The authors then design two different types of robust omniphobic surfaces. The first consists of electrospun fibers made of a polyhedral oligomeric silsesquioxane (POSS) in which the silsesquioxane core is surrounded by perfluorodecyl groups, which give the fibers a low surface energy and maximize the intrinsic contact angle with respect to most liquids. These fibers, when electrospun, also form a network that is characterized by reentrant geometry as shown in Fig. 1A. Below, a lotus leaf covered with electrospun fibers is shown supporting a high apparent contact angle for drops of water methanol, methylene iodide and octane.
The second geometry the authors design is what they call "micro hoodoos". This structure is shown below, along with a plot of the measured apparent advancing and receding contact angles for liquids with a wide range of surface tensions. These surfaces, fabricated in silicon and then functionalized with perfluoroalkane surface groups, also display robust high apparent contact angles for both high and low-surface-tension liquids.
This paper illustrates the importance of metastable states in the analysis of wetting behavior.
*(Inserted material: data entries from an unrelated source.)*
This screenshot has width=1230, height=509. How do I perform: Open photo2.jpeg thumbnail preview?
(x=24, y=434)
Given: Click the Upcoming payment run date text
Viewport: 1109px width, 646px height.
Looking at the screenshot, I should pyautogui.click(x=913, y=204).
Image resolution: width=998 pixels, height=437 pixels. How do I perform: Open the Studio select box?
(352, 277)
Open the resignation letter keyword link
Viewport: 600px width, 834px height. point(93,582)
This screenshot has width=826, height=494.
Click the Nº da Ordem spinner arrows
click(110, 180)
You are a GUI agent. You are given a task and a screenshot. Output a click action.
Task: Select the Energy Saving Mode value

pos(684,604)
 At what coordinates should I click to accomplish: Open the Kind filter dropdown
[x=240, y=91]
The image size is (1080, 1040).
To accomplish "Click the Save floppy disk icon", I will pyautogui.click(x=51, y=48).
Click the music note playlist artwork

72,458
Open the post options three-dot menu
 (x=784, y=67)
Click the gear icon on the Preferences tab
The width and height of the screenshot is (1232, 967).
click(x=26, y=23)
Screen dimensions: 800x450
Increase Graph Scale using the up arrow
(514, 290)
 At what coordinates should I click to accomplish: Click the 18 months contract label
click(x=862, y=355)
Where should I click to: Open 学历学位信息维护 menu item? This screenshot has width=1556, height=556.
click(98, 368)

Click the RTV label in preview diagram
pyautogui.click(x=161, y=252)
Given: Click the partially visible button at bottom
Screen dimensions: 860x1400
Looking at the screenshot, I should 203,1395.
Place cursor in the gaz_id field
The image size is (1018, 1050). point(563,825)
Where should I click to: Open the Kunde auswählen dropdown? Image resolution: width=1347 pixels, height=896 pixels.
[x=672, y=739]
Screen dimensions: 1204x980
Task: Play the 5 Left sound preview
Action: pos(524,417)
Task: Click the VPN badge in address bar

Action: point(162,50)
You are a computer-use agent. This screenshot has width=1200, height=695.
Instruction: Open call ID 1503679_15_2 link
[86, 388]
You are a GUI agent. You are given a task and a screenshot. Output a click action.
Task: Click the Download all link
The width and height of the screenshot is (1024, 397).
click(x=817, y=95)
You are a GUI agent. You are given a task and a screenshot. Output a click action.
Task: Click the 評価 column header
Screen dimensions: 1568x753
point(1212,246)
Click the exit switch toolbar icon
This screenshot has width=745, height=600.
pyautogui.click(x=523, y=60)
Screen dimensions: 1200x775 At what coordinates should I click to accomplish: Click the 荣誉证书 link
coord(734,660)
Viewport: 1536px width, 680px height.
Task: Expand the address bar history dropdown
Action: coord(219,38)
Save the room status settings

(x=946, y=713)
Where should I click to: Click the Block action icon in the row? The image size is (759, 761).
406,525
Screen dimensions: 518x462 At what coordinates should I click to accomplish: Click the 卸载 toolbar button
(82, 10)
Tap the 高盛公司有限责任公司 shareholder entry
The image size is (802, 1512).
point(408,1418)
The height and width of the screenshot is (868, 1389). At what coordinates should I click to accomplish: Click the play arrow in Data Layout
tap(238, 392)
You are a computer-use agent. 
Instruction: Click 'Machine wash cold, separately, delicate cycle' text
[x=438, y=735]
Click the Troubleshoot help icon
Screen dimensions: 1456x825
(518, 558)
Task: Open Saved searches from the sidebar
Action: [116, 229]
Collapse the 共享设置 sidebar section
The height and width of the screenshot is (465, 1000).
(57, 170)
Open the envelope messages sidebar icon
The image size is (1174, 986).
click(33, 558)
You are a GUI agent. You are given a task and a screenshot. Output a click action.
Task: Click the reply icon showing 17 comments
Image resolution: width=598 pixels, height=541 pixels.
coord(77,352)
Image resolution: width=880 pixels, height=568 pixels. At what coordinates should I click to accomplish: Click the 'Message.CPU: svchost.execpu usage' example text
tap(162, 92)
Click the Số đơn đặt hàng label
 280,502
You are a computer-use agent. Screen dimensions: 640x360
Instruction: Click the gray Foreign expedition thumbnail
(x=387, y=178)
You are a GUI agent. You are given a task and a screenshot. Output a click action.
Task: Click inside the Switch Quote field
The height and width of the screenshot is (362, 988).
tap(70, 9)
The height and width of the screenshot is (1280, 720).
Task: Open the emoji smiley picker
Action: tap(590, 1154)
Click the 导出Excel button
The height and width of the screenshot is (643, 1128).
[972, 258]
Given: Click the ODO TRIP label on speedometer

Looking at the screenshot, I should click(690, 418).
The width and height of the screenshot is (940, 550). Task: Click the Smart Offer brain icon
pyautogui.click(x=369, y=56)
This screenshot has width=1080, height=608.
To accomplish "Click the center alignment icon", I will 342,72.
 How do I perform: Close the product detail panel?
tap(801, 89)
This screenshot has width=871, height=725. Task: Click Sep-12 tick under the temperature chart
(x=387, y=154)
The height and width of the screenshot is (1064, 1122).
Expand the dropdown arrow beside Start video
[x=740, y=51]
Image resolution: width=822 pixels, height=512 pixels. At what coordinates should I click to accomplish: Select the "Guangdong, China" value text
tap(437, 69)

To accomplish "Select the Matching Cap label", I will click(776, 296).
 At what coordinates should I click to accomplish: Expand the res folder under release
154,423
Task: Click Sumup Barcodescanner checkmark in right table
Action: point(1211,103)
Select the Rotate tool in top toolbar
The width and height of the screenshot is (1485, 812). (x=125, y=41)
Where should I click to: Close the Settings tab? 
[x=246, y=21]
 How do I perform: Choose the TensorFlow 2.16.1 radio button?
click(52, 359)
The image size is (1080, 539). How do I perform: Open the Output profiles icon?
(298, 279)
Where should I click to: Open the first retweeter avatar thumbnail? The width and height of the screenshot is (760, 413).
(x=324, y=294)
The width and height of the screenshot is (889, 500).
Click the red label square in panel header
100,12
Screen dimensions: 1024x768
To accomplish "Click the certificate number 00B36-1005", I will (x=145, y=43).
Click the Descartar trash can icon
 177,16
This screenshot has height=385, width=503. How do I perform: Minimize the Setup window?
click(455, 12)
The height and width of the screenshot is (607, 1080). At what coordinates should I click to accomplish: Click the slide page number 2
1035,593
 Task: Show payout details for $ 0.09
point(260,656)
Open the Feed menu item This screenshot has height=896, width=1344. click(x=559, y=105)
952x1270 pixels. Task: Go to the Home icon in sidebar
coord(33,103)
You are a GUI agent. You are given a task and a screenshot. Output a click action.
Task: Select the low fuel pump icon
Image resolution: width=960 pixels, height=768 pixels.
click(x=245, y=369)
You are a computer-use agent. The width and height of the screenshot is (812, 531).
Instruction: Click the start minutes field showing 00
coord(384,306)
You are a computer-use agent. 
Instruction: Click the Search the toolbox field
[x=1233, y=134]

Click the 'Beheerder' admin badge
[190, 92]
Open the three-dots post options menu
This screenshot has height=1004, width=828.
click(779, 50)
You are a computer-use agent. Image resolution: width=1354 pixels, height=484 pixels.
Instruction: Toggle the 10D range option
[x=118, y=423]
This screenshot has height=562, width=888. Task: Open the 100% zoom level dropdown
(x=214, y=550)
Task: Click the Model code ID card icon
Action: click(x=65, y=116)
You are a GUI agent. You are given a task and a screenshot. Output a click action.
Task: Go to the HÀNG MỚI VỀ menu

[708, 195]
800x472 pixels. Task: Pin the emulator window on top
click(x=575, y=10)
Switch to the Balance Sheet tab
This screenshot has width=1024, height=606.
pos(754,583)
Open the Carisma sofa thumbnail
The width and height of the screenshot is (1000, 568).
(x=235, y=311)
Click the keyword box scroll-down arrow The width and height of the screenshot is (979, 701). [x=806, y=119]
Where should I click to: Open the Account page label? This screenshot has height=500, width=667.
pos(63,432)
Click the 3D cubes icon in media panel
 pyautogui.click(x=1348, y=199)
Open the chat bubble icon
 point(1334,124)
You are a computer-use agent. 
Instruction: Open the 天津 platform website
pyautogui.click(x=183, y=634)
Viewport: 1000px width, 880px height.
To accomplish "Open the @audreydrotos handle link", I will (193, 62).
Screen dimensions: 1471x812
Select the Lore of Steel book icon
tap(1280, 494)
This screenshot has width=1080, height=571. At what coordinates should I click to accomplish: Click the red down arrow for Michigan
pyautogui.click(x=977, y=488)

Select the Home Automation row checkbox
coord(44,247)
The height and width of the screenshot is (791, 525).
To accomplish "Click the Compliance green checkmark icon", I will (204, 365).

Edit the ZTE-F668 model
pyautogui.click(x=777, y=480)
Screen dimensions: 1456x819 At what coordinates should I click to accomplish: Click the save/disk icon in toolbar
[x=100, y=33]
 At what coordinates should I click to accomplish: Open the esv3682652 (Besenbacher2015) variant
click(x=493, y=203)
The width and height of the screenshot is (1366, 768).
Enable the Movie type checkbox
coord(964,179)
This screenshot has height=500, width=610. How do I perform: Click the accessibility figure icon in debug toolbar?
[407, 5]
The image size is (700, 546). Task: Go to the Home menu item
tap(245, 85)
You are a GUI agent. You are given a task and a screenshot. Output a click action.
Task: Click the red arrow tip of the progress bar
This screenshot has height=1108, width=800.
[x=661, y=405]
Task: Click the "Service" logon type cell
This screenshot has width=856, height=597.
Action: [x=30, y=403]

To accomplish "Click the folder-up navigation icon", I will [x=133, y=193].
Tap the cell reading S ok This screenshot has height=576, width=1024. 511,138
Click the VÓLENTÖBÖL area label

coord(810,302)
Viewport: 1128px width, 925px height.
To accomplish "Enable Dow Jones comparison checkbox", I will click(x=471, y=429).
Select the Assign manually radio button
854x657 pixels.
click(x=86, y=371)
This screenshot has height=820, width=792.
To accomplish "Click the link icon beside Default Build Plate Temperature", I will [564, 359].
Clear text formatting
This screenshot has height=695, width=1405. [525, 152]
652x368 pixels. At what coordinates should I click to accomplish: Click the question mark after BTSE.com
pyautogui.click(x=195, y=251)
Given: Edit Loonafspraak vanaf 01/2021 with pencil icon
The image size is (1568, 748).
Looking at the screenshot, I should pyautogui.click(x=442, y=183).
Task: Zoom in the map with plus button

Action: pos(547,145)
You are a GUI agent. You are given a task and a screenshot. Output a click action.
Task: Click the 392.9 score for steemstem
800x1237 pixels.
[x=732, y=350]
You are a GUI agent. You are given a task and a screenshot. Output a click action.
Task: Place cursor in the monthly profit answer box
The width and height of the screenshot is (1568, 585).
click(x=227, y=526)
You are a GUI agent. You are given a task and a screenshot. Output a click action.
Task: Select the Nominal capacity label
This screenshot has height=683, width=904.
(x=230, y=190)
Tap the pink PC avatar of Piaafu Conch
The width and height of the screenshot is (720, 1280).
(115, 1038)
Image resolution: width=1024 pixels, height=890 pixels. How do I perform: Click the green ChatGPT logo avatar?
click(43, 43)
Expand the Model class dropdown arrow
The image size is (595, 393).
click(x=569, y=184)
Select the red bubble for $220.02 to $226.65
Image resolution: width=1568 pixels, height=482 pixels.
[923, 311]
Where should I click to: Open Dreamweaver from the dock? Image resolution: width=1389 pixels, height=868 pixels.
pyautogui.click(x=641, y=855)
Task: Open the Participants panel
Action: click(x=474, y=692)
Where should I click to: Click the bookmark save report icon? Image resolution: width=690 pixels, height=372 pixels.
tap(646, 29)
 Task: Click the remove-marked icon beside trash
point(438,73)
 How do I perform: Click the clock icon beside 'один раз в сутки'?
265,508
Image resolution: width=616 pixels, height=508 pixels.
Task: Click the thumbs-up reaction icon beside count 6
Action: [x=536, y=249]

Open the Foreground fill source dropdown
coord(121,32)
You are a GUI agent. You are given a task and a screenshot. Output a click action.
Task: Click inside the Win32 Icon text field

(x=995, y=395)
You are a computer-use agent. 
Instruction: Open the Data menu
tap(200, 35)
If one considers the geometry of the electrospun fiber-coated surfaces, they are not atypical and in fact are similar to what the local geometry looks like in most fabrics. In fact, metastable superhydrophobicity can be observed in many garments on a rainy day. Small droplets will sometimes bead up on a coat that is not waterproof (i.e. not hydrophobic). However, the metastability of this beading can be seen by pressing the drops with your hands and observing them wick entirely into the structure rather than beading up again.
A second point that is worth making is that it is worth thinking about what parameter describing hydrophobicity (or oleophobicity) is actually most important for effective function in most applications. Superhydrophobic surfaces are sought after for many different applications and the figure of merit may be different for each application. One common figure of merit, however, is rolloff angle or the ability of a surface to shed droplets (and the pressure-stability of this property). It is worth noting that this figure of merit is more affected by high contact-angle hystereis than low apparent contact angle. This relationship was shown very well by Wong et al. in their paper bioinspired self-repairing slippery surfaces with pressure-stable omniphobicity, where they create surfaces that display low contact angles with low-surface-tension-liquids, but also exceptionally low contact-angle hysteresis and thus very low rolloff angles. While the surfaces described by Tuteja et al. have low contact angle hysteresis for higher surface-tension-liquids, this breaks down for the lowest surface tension liquids, as shown for example for micro hoodoos in the figure above. This is one disadvantage of exploiting locally pinned contact lines to produce the superomniphobic effect: the more the contact line is locally pinned, the more globally pinned the droplet will be.